Rewrite the stretch of data from the line containing "The height and" through the line containing "tap(841, 89)", replacing "Select" with "Choose" and leaving everything else unchanged. Omit the pictures from your answer.

## DATA TO PROCESS
****

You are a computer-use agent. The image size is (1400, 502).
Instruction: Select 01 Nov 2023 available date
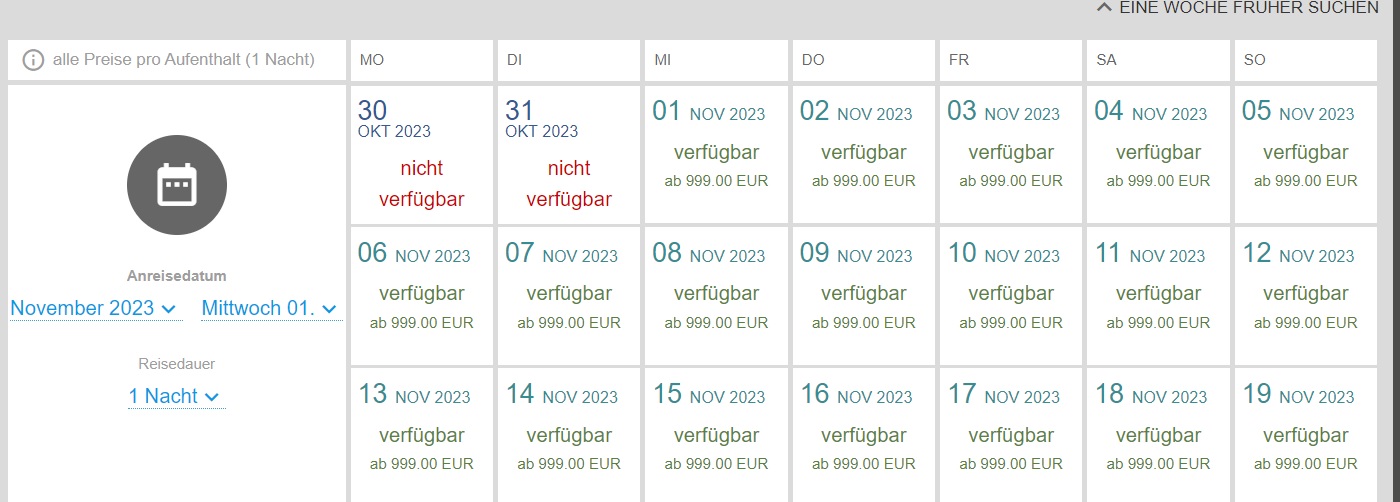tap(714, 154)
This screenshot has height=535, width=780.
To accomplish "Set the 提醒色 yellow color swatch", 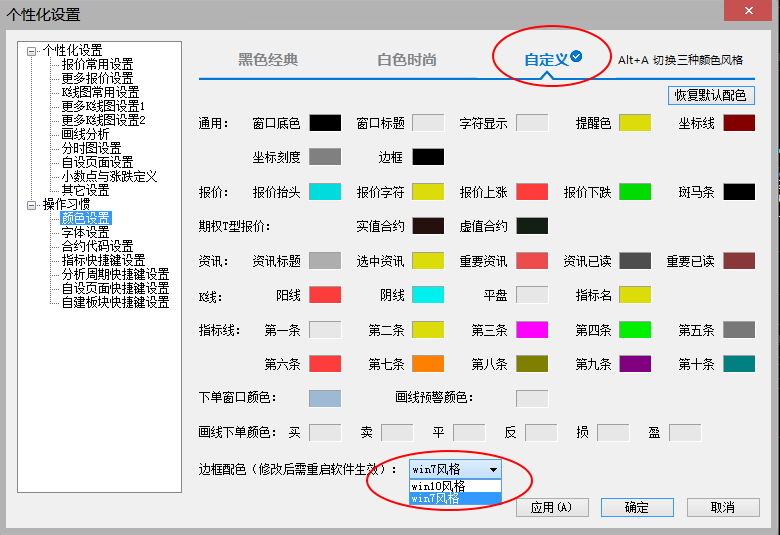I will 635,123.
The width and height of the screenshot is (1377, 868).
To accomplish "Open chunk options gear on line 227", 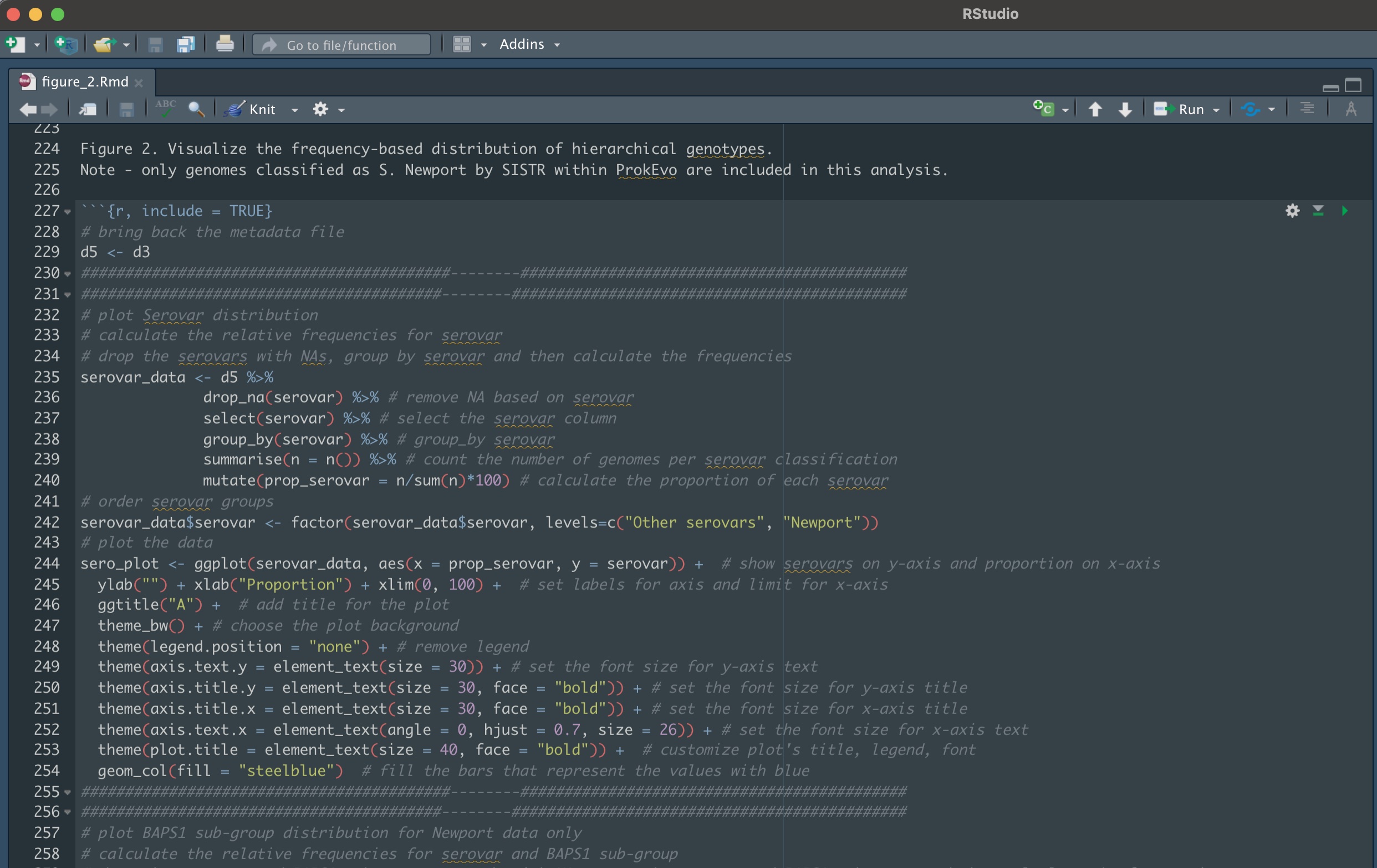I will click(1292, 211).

****

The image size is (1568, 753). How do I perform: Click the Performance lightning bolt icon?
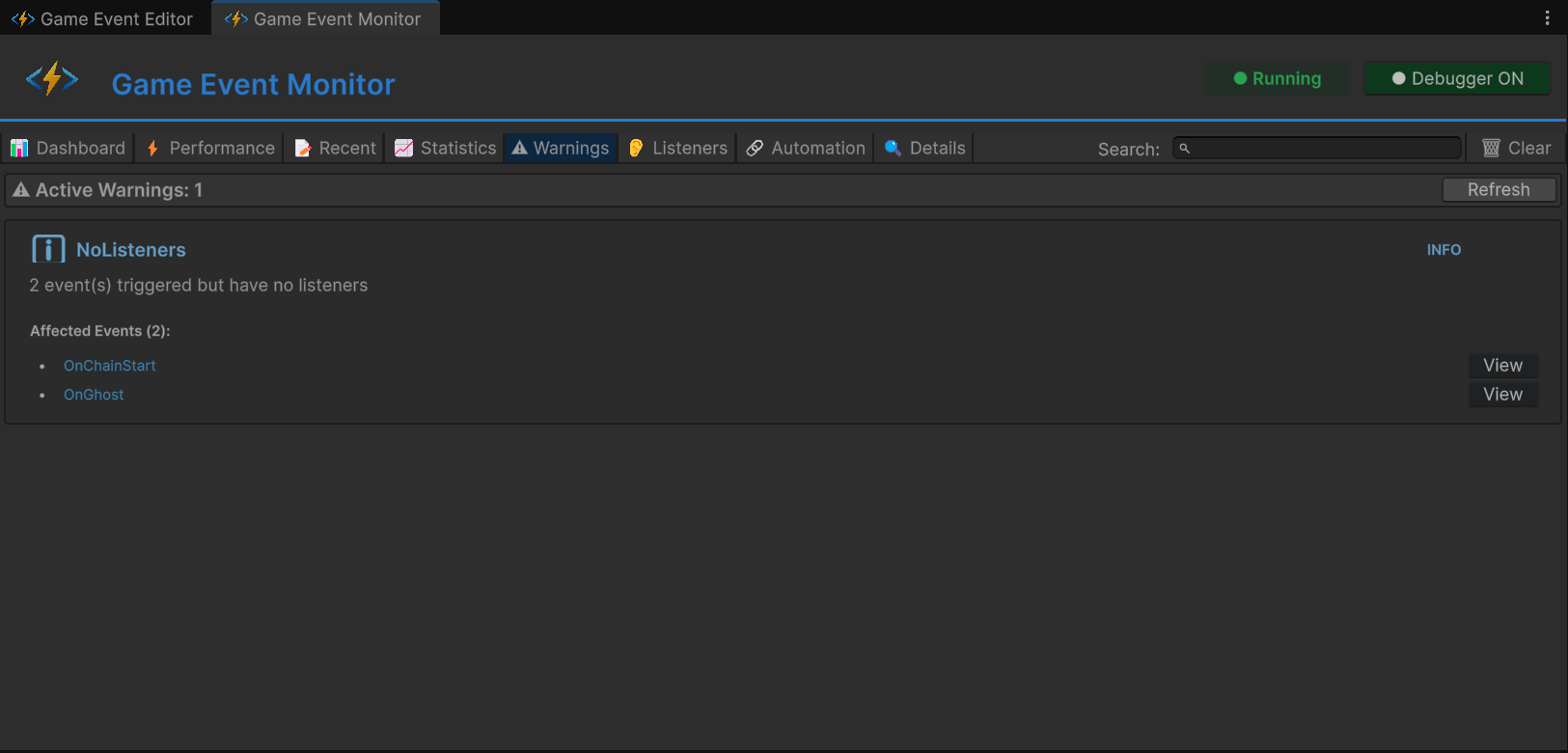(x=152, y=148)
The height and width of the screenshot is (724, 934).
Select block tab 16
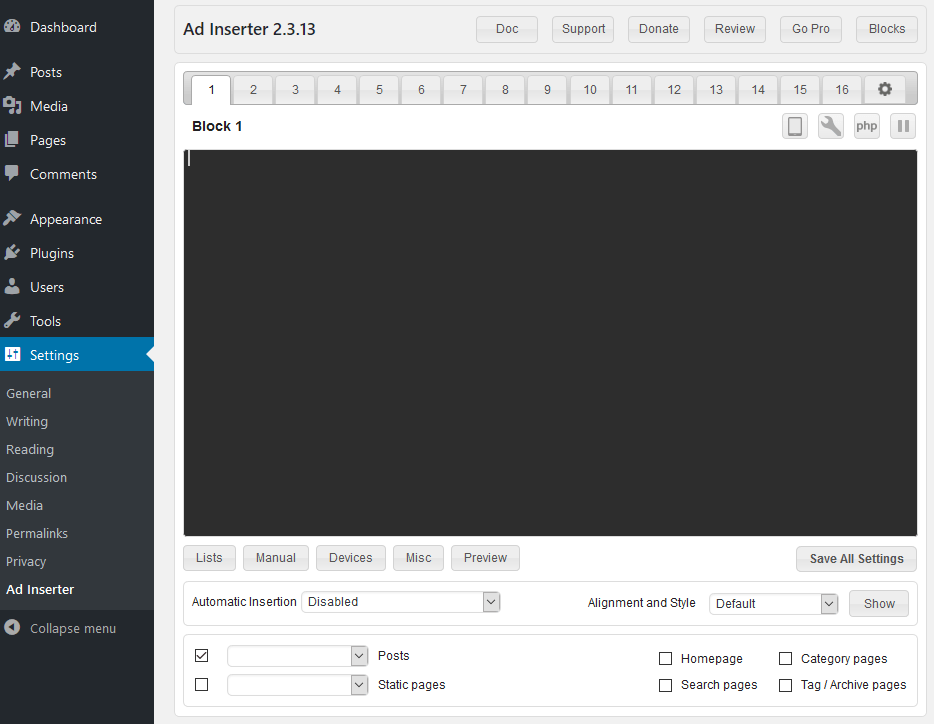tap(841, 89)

****

## TASK ANSWER
The height and width of the screenshot is (724, 934).
Choose block tab 16
tap(841, 89)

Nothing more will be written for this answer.